* DESCRIPTION OF THE TASK *
Please retype the data below from the line with "You are a GUI" up to and including the line with "Looking at the screenshot, I should 265,297.", leaving the pictures out of your answer.

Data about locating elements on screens
··········
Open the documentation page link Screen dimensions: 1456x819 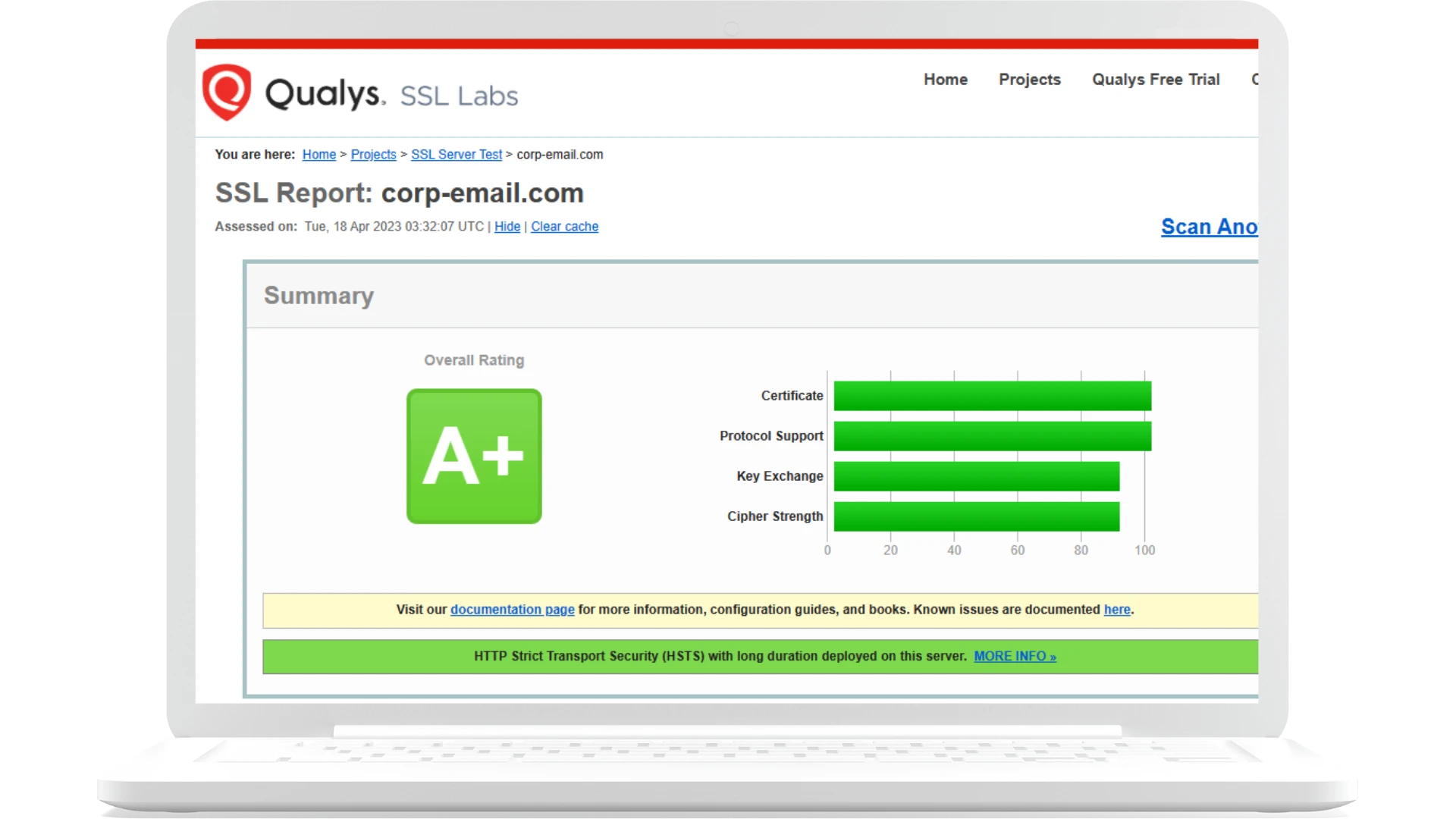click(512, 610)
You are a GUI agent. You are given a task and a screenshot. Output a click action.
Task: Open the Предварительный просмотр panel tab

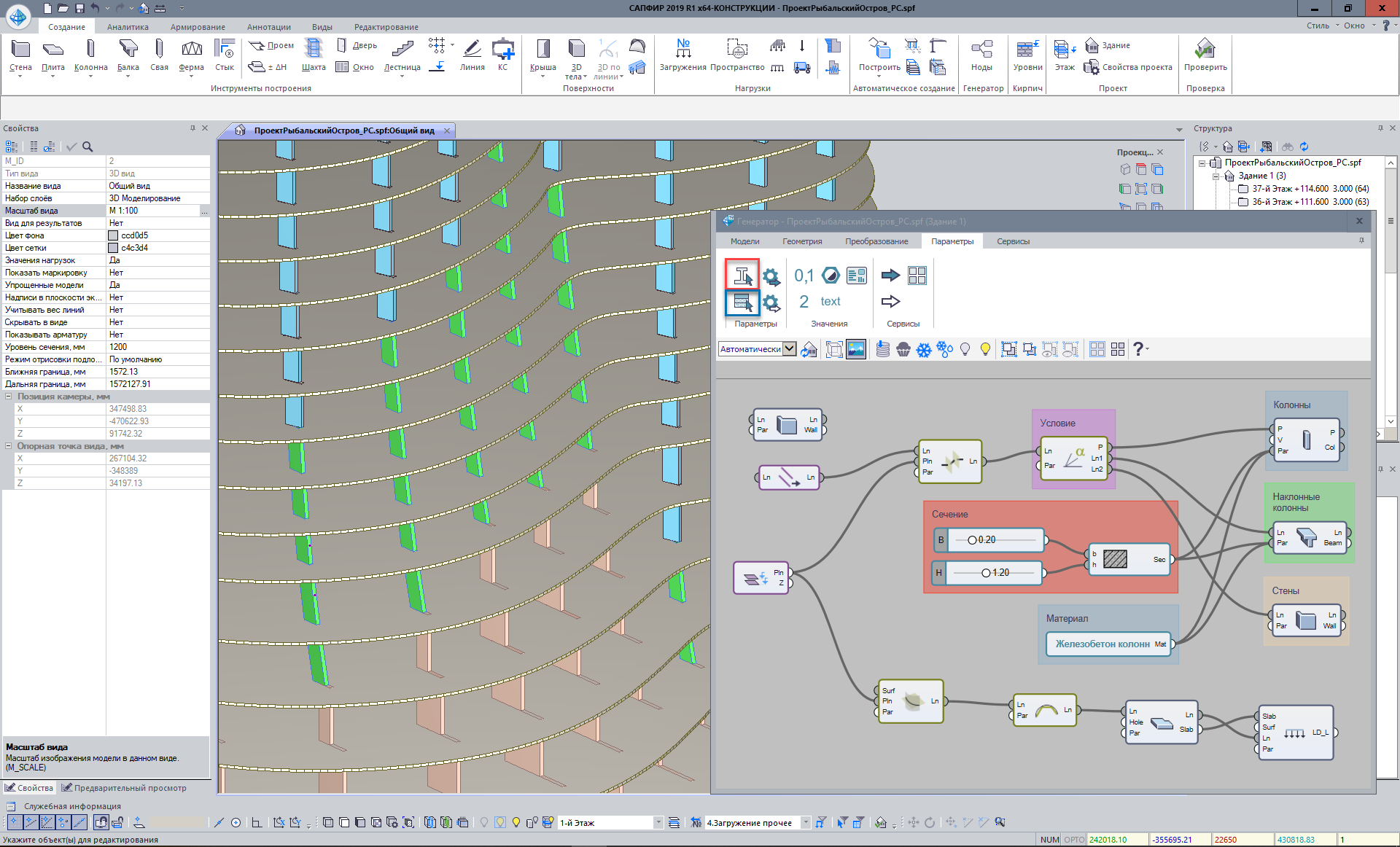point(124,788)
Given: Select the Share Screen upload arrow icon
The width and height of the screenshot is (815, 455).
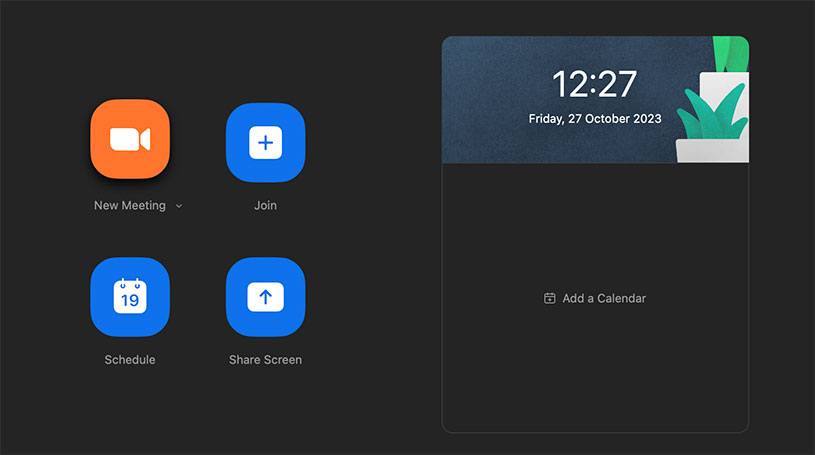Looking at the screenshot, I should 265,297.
··········
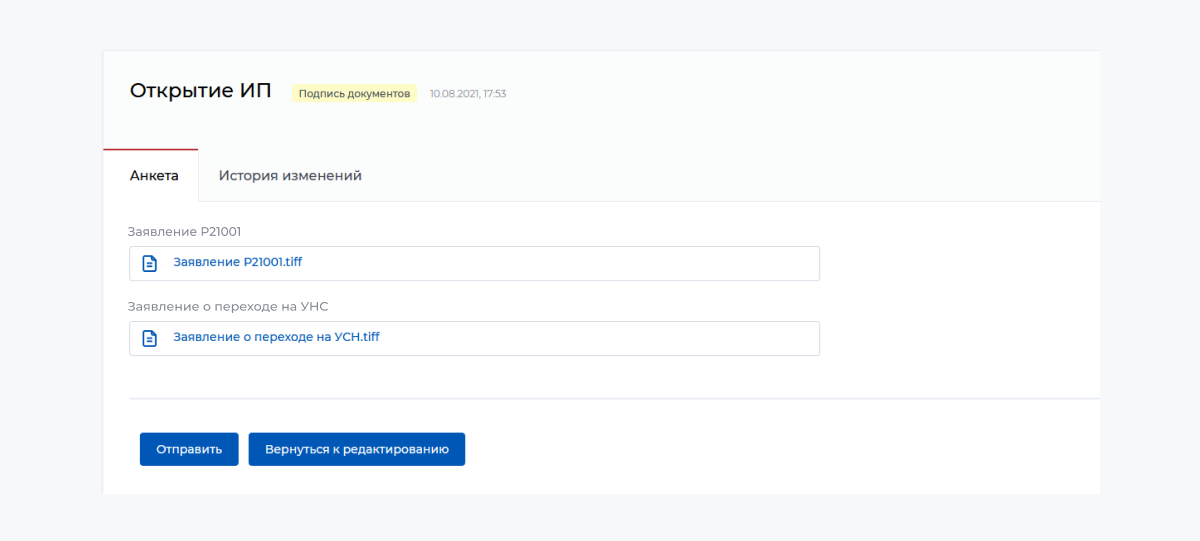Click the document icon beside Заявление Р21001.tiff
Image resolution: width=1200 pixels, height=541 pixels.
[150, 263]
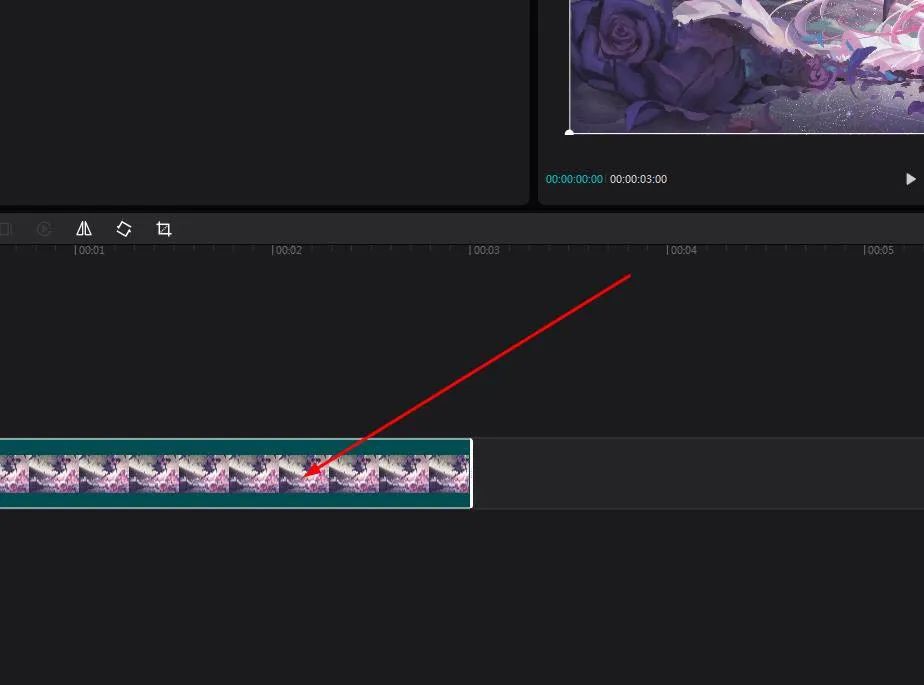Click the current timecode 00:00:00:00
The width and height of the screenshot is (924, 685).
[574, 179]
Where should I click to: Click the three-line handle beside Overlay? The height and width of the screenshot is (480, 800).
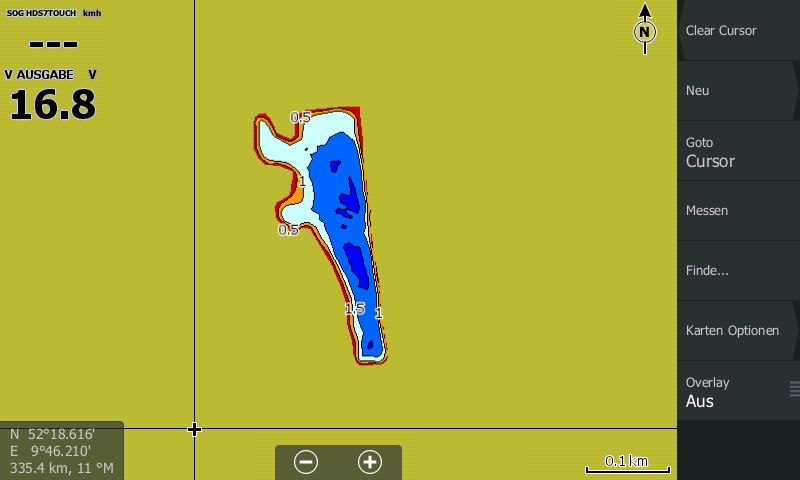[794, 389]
··········
* WRITTEN RESPONSE *
You are a GUI agent. You are given a task and a screenshot. Output a click action.
Task: Open the Предварительный просмотр panel tab

point(124,788)
Given: Select the Share Screen upload arrow icon
The width and height of the screenshot is (815, 455).
Looking at the screenshot, I should 265,297.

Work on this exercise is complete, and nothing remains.